What the task asks:
Restate verbatim the span of lines below between the line with "Click the large" and the line with "Task: Click the 이창섭 name link", including those two lines, and only that span.

───

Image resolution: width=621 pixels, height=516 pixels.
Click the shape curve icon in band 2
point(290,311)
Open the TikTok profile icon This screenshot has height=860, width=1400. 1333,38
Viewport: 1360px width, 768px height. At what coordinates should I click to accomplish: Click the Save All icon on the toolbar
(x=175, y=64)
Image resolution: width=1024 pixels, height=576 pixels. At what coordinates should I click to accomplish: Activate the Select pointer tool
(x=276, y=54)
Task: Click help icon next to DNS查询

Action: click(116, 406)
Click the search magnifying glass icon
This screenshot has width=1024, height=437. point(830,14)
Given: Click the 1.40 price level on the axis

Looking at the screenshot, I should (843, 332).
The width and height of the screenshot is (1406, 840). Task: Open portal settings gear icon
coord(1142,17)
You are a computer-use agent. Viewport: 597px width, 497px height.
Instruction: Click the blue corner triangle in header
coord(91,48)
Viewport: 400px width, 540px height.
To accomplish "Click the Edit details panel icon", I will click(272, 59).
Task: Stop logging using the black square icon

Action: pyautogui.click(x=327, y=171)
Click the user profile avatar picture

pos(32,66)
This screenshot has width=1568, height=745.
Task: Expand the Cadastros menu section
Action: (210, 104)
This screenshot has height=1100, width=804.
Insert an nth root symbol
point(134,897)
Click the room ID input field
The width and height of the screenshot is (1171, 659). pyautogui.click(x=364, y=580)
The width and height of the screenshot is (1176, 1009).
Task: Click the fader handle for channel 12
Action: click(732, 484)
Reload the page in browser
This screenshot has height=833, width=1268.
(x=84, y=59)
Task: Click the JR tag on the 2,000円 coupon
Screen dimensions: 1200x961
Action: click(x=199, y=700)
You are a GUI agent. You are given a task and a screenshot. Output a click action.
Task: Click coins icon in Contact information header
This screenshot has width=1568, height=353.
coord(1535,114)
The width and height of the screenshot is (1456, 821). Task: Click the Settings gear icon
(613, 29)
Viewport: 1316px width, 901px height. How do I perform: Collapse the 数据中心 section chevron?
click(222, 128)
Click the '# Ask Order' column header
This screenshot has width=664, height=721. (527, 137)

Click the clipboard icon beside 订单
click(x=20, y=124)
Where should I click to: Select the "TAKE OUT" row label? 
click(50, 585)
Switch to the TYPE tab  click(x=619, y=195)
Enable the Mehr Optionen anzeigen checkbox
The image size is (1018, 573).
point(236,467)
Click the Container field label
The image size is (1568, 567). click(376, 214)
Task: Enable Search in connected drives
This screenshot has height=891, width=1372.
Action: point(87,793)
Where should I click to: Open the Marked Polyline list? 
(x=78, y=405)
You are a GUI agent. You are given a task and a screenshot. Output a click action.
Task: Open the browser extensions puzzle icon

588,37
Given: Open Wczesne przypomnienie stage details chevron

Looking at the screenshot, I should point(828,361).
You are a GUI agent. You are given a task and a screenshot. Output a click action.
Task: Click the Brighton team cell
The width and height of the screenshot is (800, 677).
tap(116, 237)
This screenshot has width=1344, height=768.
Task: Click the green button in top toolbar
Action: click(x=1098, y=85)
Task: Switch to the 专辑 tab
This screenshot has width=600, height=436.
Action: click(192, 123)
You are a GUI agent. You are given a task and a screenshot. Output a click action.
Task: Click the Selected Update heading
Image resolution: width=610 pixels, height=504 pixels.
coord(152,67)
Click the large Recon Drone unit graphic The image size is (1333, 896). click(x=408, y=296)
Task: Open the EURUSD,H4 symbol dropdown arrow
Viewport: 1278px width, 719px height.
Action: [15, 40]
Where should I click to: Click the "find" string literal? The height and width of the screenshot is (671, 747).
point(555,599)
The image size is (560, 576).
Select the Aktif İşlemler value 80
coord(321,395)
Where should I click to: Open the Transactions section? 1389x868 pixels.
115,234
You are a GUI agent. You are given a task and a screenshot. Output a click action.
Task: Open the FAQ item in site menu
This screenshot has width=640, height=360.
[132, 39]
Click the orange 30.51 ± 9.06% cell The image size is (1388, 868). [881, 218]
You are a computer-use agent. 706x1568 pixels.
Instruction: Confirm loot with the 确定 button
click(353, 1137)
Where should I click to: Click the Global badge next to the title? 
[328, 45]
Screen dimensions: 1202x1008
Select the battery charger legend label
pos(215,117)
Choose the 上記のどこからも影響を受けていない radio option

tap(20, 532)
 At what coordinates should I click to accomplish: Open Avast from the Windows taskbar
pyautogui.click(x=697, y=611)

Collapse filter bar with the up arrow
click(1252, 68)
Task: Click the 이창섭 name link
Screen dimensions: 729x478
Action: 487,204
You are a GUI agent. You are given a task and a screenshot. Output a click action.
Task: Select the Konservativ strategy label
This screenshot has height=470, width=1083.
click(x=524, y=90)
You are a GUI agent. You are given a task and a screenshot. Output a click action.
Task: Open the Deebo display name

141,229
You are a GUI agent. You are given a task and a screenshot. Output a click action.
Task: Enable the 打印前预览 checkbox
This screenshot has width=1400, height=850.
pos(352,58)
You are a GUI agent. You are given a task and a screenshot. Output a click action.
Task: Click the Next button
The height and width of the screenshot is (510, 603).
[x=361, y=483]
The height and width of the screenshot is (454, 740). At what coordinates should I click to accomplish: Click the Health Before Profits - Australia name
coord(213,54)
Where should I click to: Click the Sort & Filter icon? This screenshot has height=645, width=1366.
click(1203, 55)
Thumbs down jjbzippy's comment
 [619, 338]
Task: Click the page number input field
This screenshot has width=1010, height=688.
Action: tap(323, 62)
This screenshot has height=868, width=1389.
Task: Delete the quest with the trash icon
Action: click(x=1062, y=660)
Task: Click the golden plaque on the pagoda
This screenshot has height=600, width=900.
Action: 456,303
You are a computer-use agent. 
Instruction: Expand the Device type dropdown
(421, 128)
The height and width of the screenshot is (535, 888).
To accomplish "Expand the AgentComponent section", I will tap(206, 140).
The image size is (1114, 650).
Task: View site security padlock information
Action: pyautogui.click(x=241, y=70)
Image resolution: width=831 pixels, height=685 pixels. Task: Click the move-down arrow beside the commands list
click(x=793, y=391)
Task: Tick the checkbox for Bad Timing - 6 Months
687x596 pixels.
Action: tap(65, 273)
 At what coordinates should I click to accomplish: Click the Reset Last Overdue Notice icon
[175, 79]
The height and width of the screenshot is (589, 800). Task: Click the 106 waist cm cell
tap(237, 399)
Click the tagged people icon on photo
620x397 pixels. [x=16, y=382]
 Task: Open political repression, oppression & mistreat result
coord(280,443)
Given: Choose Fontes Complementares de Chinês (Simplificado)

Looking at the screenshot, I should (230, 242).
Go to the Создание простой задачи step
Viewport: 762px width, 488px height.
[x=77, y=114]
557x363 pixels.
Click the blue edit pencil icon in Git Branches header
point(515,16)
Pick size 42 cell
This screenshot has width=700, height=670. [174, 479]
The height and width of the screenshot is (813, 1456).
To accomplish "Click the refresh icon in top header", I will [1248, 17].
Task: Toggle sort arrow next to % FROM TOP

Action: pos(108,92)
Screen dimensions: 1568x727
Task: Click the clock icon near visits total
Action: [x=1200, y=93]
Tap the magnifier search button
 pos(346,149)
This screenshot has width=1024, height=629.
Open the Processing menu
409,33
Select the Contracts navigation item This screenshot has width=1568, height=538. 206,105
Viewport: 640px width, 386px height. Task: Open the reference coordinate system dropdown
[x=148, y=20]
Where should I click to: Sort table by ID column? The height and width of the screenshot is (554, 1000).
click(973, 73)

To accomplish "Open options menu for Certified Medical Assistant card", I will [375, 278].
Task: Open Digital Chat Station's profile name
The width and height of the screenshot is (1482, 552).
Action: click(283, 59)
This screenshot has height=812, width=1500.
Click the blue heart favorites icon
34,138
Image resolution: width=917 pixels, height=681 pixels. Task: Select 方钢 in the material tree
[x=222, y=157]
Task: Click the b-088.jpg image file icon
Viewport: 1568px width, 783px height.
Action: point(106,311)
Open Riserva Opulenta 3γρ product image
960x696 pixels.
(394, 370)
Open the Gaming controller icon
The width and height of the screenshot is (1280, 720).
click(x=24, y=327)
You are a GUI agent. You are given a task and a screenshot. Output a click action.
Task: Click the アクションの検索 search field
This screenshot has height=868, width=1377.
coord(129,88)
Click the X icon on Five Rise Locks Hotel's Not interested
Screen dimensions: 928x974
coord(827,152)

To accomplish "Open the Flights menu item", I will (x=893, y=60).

───

Problem solution:
Click the large Recon Drone unit graphic The image size is (1333, 896). click(x=408, y=296)
Task: Open the EURUSD,H4 symbol dropdown arrow
Viewport: 1278px width, 719px height.
Action: [15, 40]
Where should I click to: Click the "find" string literal? The height and width of the screenshot is (671, 747).
point(555,599)
The image size is (560, 576).
Select the Aktif İşlemler value 80
coord(321,395)
Where should I click to: Open the Transactions section? 1389x868 pixels.
115,234
You are a GUI agent. You are given a task and a screenshot. Output a click action.
Task: Open the FAQ item in site menu
This screenshot has width=640, height=360.
[132, 39]
Click the orange 30.51 ± 9.06% cell The image size is (1388, 868). [881, 218]
You are a computer-use agent. 706x1568 pixels.
Instruction: Confirm loot with the 确定 button
click(353, 1137)
Where should I click to: Click the Global badge next to the title? 
[328, 45]
Screen dimensions: 1202x1008
Select the battery charger legend label
pos(215,117)
Choose the 上記のどこからも影響を受けていない radio option

tap(20, 532)
 At what coordinates should I click to accomplish: Open Avast from the Windows taskbar
pyautogui.click(x=697, y=611)

Collapse filter bar with the up arrow
click(1252, 68)
Task: Click the 이창섭 name link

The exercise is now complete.